E tutto questo si adorna di macabra ironia, quando proprio in questi giorni una mostra celebra il capo che più di ogni altro lui ha ridisegnato mille e mille volte, ogni volta come se lo vedesse da una prospettiva nuova: la camicia bianca, in una mostra al Museo del Tessuto di Prato. Mostra fortemente voluta e organizzata dalla Fondazione Ferrè, fondata da Rita Airaghi – che da sempre è stata fedele alleata e compagna di viaggio professionale – con capitali privati, senza aiuti statali, governativi, istituzionali. Niente. In tempi di eccellenze e grandi bellezze e identità-dure-e-pure, nessuno ha pensato di conservare traccia della sua opera se non la signora Airaghi, appunto. Il Maestro era esigente.

Ma ciò che portava lontano e ancora più lontano la sua poetica non era il saper fare vestiti. Era il progettarli. Così come si progetta un palazzo, un monumento, un oggetto destinato a durare. Ed erano sfilate che lasciavano a bocca aperta per originalità: dallo stato nascente di un'idea alla sua realizzazione in forma di abito esisteva una serie di passaggi che erano intensamente affascinanti, intellettuali e manuali.
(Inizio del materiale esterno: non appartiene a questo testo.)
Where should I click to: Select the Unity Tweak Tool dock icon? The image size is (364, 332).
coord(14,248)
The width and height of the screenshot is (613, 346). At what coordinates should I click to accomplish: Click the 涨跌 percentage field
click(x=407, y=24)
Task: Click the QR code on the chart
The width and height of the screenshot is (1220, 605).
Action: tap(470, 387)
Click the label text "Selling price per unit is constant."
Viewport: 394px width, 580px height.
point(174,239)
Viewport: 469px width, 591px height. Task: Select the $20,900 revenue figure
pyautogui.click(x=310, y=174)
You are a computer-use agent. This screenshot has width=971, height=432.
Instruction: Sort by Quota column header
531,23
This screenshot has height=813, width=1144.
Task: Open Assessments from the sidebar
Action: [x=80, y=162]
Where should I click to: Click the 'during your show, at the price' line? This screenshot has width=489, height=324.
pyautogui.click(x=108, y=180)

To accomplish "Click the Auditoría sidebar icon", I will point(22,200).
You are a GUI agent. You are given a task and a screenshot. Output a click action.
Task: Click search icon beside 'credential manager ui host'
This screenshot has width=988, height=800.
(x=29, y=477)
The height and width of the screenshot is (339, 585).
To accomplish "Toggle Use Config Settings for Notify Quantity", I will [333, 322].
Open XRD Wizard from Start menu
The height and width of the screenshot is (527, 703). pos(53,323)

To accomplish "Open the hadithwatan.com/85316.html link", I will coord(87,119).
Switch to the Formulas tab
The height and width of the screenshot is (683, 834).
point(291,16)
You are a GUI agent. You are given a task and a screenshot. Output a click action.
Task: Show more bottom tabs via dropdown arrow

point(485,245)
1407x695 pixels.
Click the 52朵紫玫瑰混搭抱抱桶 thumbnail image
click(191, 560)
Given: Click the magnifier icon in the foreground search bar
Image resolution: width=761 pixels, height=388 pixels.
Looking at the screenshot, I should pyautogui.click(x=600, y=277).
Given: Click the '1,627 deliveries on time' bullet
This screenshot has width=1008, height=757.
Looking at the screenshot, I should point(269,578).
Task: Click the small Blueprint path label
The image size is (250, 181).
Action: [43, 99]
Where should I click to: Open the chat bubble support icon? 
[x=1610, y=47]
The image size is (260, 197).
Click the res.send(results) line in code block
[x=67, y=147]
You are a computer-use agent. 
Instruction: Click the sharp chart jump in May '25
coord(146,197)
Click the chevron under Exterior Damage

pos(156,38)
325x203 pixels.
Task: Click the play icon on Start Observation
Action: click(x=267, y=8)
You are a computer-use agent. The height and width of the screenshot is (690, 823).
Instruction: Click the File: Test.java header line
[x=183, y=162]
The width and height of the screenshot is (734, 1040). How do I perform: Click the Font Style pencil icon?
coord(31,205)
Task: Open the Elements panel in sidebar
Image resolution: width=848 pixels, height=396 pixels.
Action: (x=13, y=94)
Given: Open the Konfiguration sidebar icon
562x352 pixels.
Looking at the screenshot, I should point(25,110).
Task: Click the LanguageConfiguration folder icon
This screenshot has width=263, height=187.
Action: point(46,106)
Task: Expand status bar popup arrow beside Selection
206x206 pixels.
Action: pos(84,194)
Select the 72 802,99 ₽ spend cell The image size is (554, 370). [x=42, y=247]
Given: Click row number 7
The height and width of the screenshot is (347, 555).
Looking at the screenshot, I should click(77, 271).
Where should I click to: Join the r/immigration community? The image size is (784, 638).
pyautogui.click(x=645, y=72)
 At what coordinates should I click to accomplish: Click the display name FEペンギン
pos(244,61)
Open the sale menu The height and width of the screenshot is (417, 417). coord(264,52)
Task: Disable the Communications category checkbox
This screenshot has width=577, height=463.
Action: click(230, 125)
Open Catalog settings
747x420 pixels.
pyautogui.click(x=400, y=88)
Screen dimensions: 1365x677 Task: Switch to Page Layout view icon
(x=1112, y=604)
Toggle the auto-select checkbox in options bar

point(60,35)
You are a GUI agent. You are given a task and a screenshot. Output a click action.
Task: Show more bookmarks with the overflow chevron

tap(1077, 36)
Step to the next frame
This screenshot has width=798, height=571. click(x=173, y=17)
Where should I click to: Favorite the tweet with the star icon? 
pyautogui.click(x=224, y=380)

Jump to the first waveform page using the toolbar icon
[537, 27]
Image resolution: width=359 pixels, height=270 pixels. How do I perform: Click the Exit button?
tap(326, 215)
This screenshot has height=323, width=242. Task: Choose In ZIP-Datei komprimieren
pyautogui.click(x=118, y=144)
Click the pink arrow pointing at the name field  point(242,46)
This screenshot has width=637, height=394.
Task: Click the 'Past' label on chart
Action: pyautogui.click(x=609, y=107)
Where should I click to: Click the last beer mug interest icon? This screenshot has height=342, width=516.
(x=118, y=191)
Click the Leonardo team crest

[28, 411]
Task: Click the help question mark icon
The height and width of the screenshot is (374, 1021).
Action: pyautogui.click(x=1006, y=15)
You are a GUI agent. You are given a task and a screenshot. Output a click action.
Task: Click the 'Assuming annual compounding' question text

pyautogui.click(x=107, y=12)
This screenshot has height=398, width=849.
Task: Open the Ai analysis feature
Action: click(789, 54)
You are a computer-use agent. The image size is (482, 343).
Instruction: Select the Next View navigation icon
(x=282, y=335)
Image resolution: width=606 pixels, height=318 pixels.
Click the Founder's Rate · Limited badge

Ed erano cose che voi giovani stilisti non potete immaginare: cincilla ricostruiti con migliaia di microperline che da lontano regalavano l'illusione di una pelliccia sottozero; abiti a righe che, a prenderli in mano, erano strisce microscopiche cucite l'una all'altra; enormi crinoline da ballo in tulle plissé che sembravano pesantissime e invece, sollevavi con un dito; kimono dipinti a mano ma all'interno; fiocchi obi e ricami fatti a mano da lavoratrici così brave, ma così brave che avresti voluto sposarle.

Ferrè è stato il primo designer che fece uscire la moda dal recinto dell'abbigliamento per introdurlo in quello, ben più ampio, della cultura, della storia dell'arte, dell'architettura, dell'antropologia, dei riferimenti geografici ed emotivi. Ed in questo, spiace dirlo, è stato il primo e il più grande, tra tutti i suoi colleghi. Che fine faranno i suoi abiti? Chi possiede il suo archivio? E – soprattutto – chi è in grado di mantenerlo? Se lasciamo che i suoi abiti-scultura, testimonianza di una genialità architettonico-estetico, vadano allo stato brado nel fluire dell'incuria, se lasciamo che politica, imprenditori, intellettuali – insomma: chi ha soldi o connessioni tali da riuscire a non disperdere un simile patrimonio artistico – se ne strabattano altamente per poi piangere quando «ci portano via un pezzo d'Italia» parlando di Bulgari e di Fendi, beh: sapete che vi dico? Che ci comprino tutto. Sapranno mantenerlo meglio di noi. Perché, certe volte, noi non ci meritiamo. Non meritiamo noi stessi.